• Assignment: Copy exactly the stretch of lines from the one holding "Instruction: Click the" through the last line of the data below, inclusive. Leave out pictures.

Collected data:
# # # #

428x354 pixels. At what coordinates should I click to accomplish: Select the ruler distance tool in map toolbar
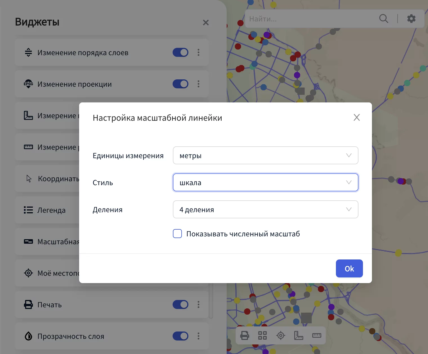(316, 335)
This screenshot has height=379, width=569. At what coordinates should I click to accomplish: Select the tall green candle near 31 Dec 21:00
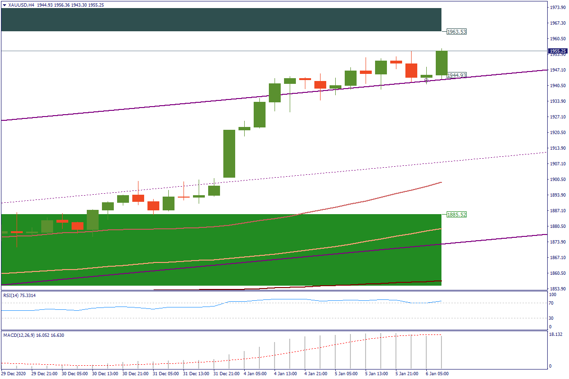229,153
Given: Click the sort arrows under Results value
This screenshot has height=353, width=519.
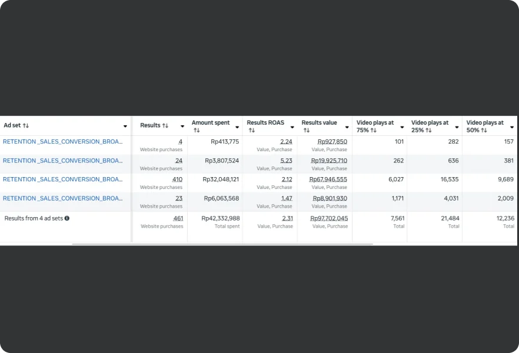Looking at the screenshot, I should (x=306, y=130).
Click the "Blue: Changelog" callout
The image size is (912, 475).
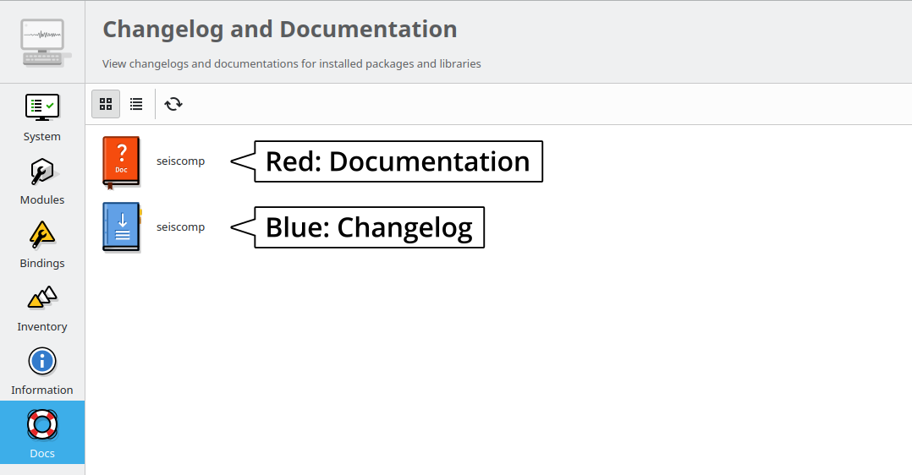369,227
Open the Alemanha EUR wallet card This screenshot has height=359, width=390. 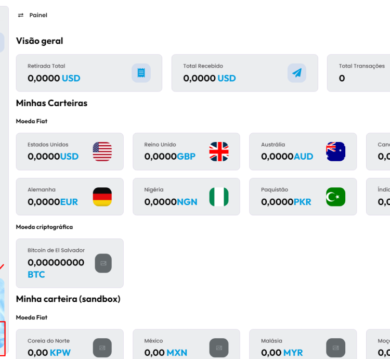pos(70,197)
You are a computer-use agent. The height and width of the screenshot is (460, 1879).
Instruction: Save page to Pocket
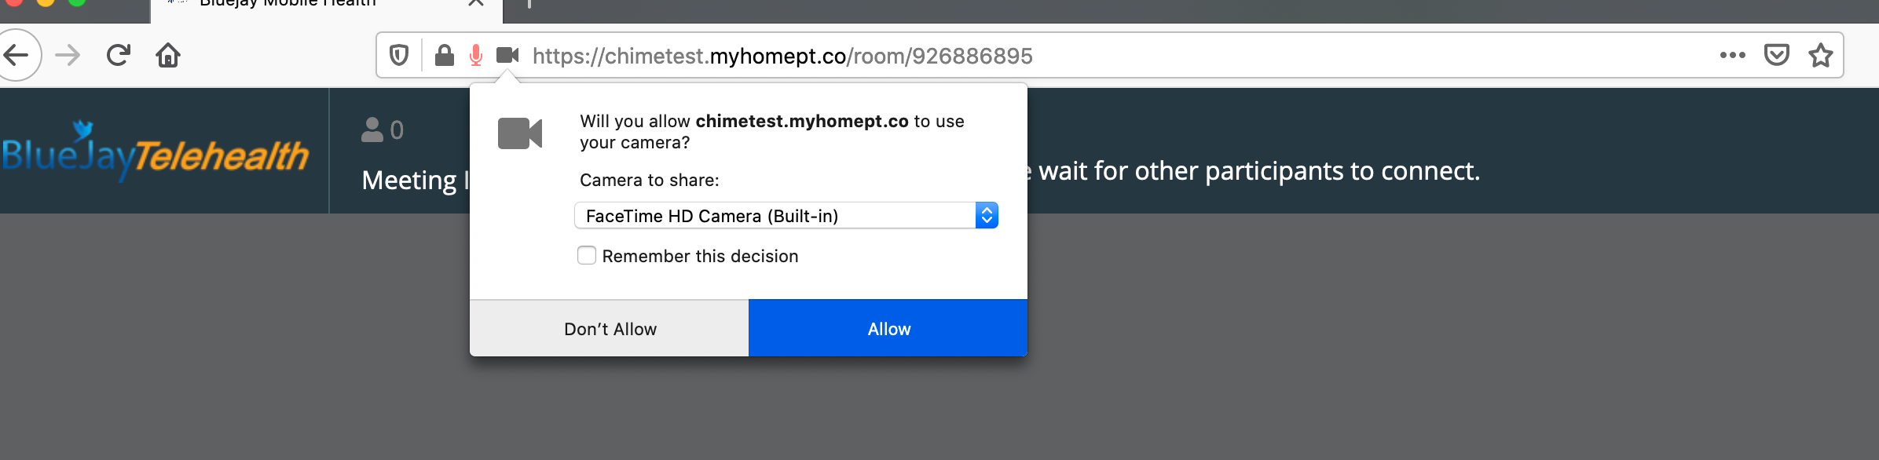coord(1775,55)
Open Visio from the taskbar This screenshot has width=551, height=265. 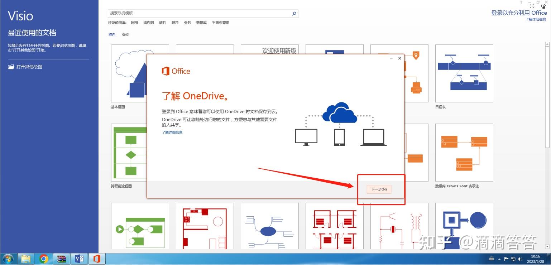click(x=79, y=259)
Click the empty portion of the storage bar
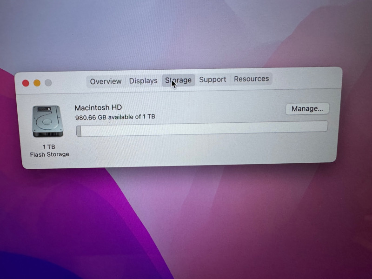372x279 pixels. pyautogui.click(x=205, y=129)
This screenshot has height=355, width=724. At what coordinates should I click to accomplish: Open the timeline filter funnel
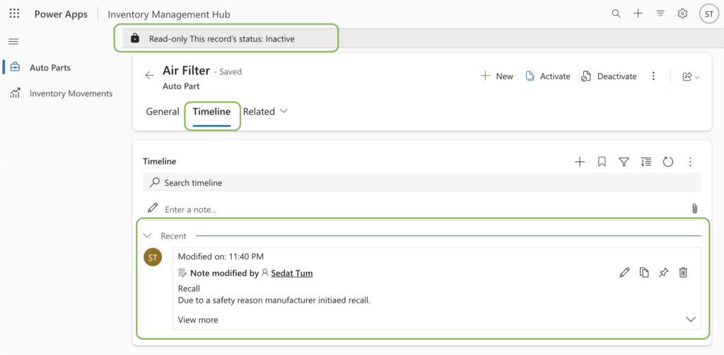[624, 162]
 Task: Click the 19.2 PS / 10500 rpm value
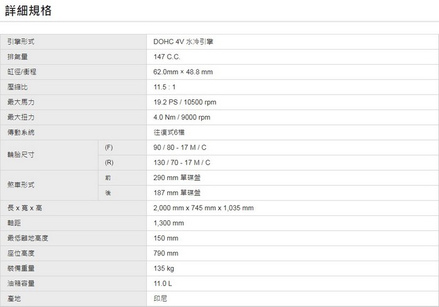[184, 102]
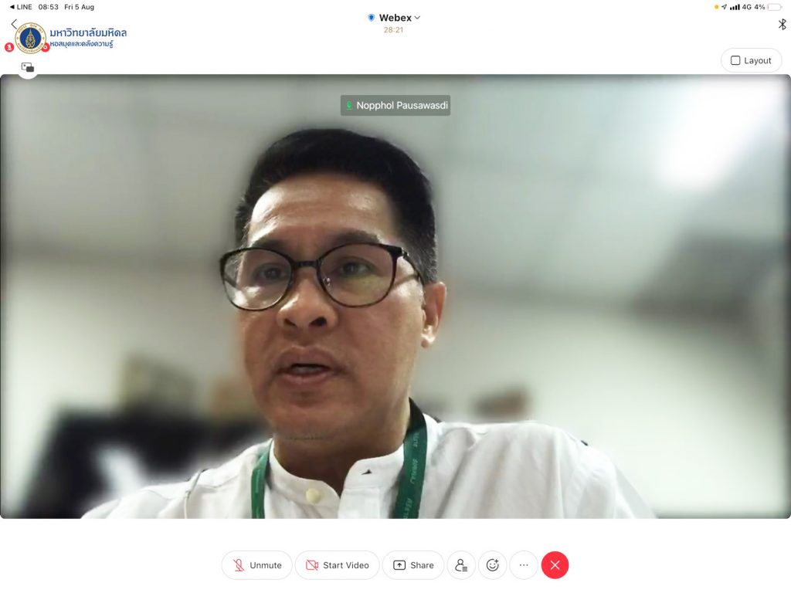Tap the Mahidol University logo
The height and width of the screenshot is (593, 791).
(31, 39)
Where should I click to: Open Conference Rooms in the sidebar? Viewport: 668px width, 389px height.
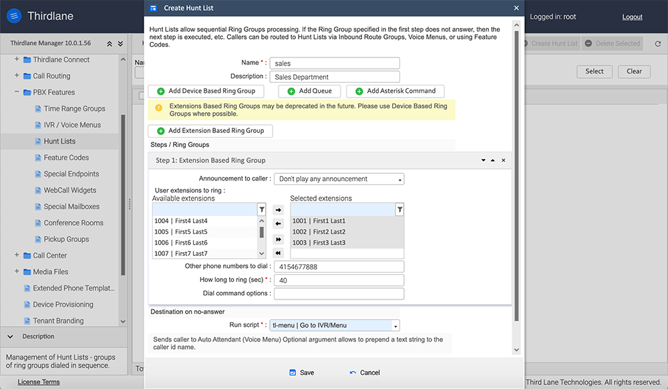[x=73, y=223]
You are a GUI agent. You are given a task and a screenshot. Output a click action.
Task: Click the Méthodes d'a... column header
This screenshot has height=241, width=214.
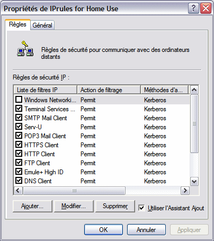pyautogui.click(x=164, y=90)
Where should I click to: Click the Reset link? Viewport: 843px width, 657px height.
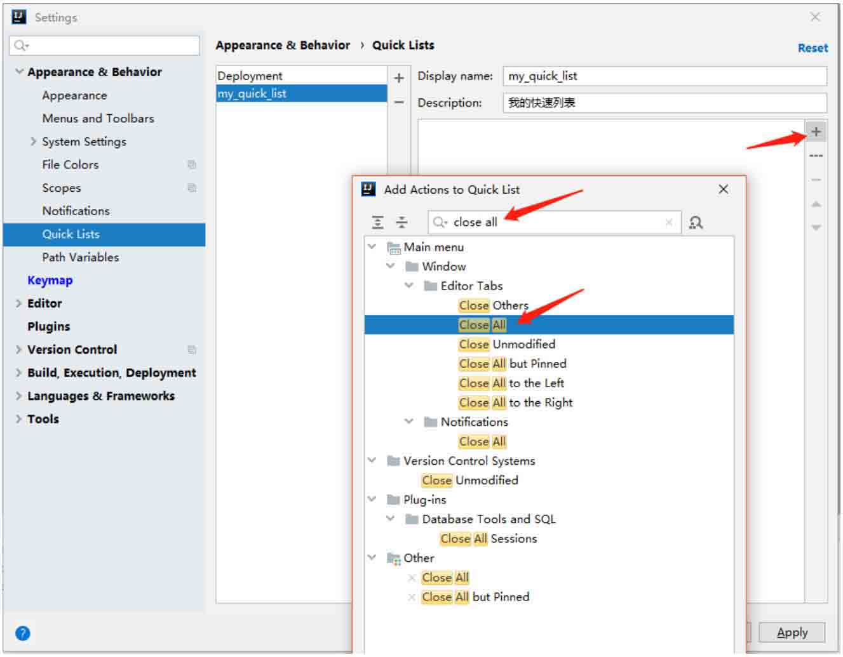(813, 48)
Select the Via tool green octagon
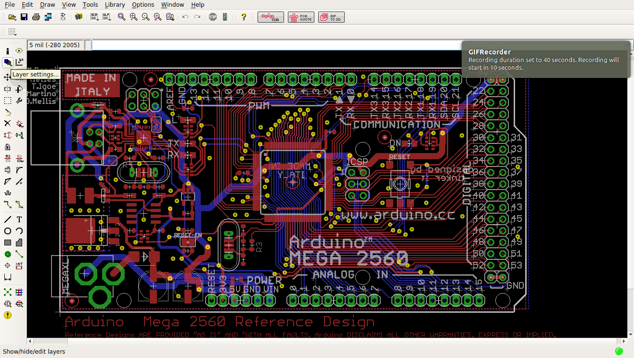The image size is (634, 358). (x=8, y=254)
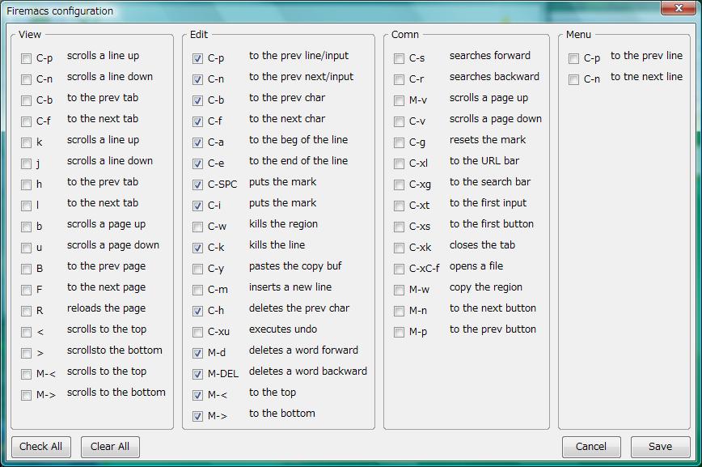Save the Firemacs configuration

pos(661,447)
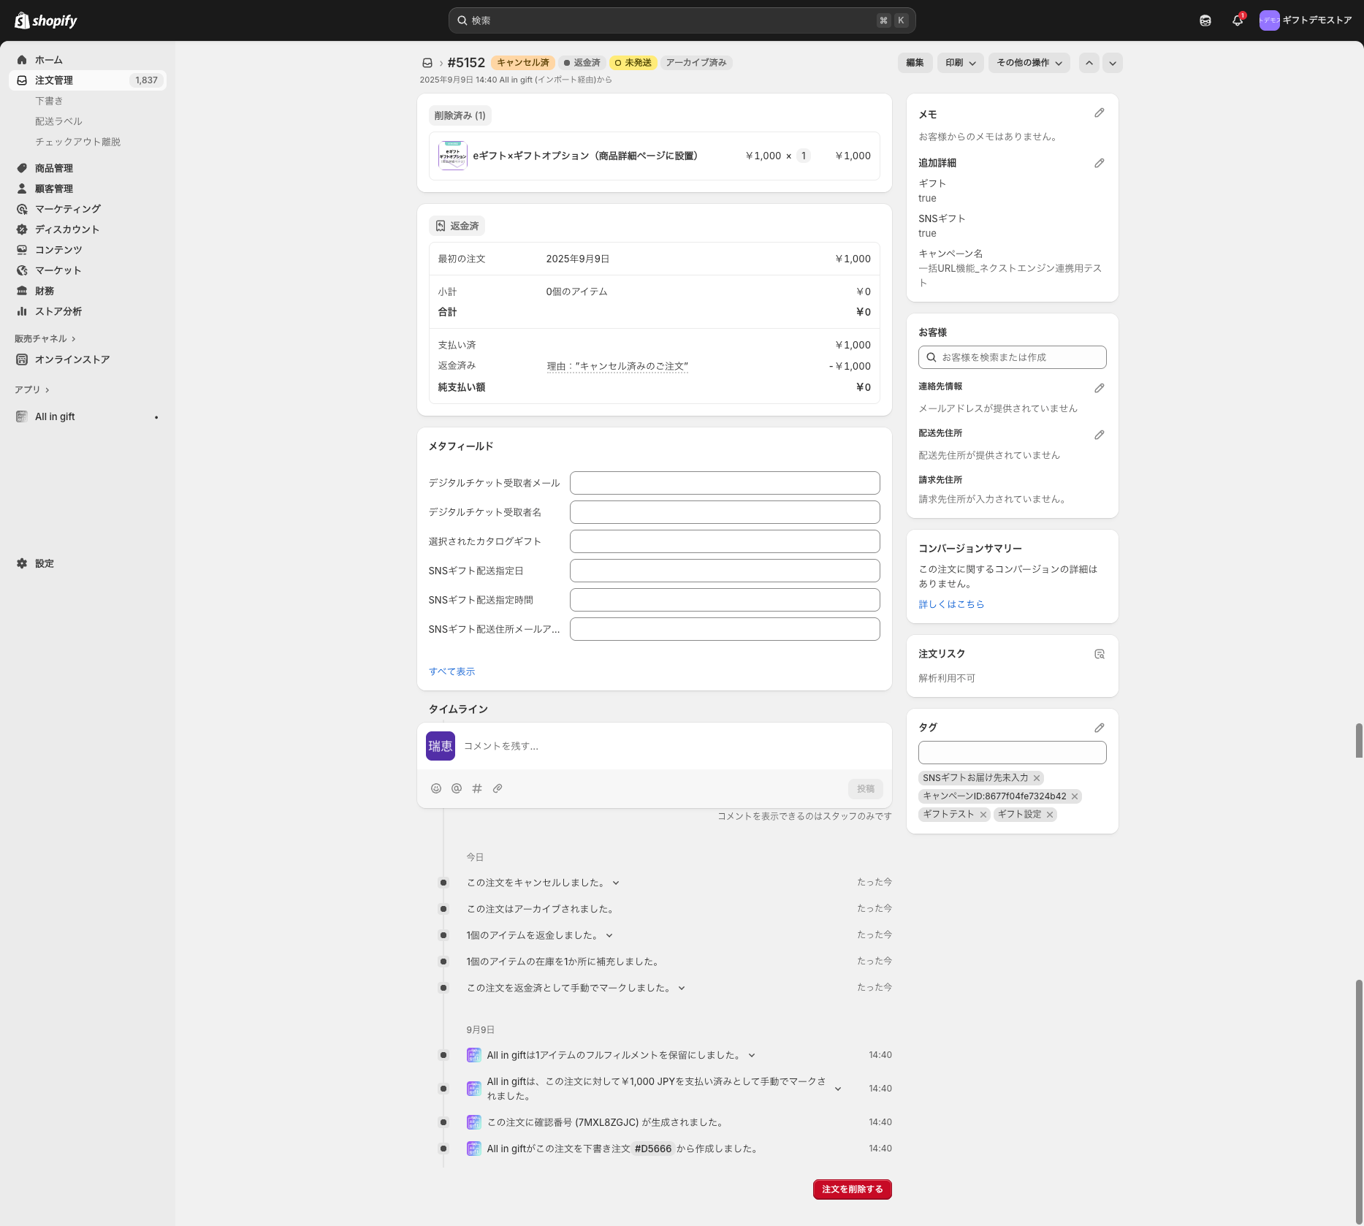Screen dimensions: 1364x1226
Task: Click the 注文リスク analysis icon
Action: coord(1099,654)
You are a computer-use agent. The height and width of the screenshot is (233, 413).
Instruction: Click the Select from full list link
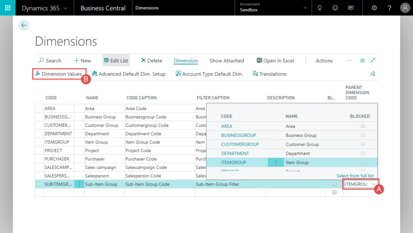tap(355, 176)
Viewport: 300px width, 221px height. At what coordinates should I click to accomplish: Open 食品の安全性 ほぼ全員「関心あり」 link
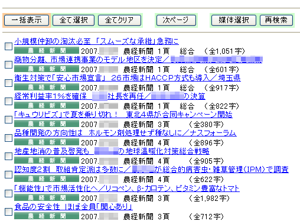[x=73, y=207]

# # # #

• The completed task:
Instruction: Click the Select from full list link
tap(355, 176)
Viewport: 300px width, 221px height. At what coordinates should I click to accomplish: Open 食品の安全性 ほぼ全員「関心あり」 link
[x=73, y=207]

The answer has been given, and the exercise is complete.